Noncovalent guest-host interactions unlock the potential of MOFs for anesthetic xenon recovery: GCMC and DFT insights into real anesthetic conditions

Innovative designs offering cost-effective and highly efficient methods for xenon (Xe) recovery are becoming important for developing sustainable applications. Recently, the use of metal–organic frameworks (MOFs) has shown promise as candidates for separating Xe from anesthetic gas mixtures, however, there are limited studies available. We conducted combined Grand Canonical Monte Carlo (GCMC) and Density Functional Theory (DFT) simulations to determine the Xe recovery capacities of 19 MOFs from the exhaled anesthetic gas mixture, Xe/CO${}_2$/O${}_2$/N${}_2$. COCMUE, GUHMIH, MAHCOQ, and PADKOK have demonstrated overall larger volumetric and gravimetric Xe uptake, demonstrating how ligand types can enhance selective Xe adsorption in MOFs. At low pressures, Xe atoms mainly adsorbed in close vicinity to the ligands, with tetrazole, phenyl, pyridyl, carboxamide, dicarboxylic acid, phenoxazine, and triazole ligands in the MOF structures acting as Xe trapping locations.

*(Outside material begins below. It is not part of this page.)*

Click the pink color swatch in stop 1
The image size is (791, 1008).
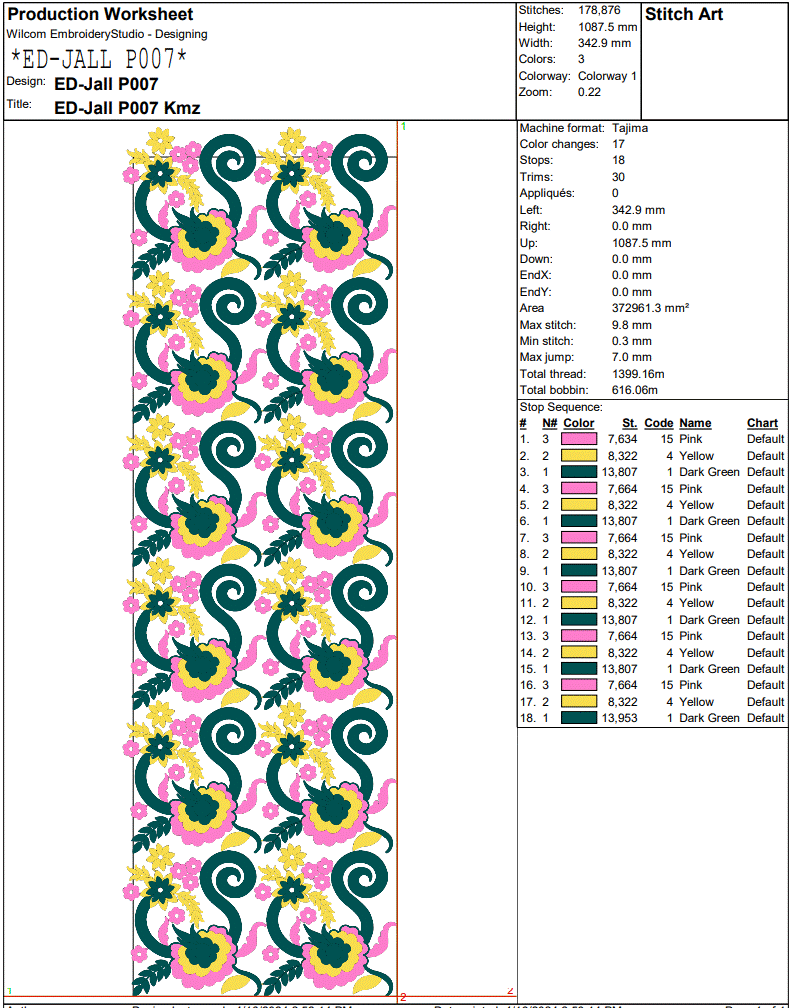(579, 439)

Electronic structure analyses reveal that Xe-host interactions are primarily driven by charge-induced dipole and aerogen–$\pi$ interactions. Our combined GCMC and DFT study shows that a relatively high amount of anesthetic Xe can be captured from real anesthetic exhale gas mixtures using MOFs with the proper chemical and geometrical characteristics. These characteristics maximize noncovalent Xe-host interactions and ultimately enable the utilization of Xe as an anesthetic gas in clinical applications.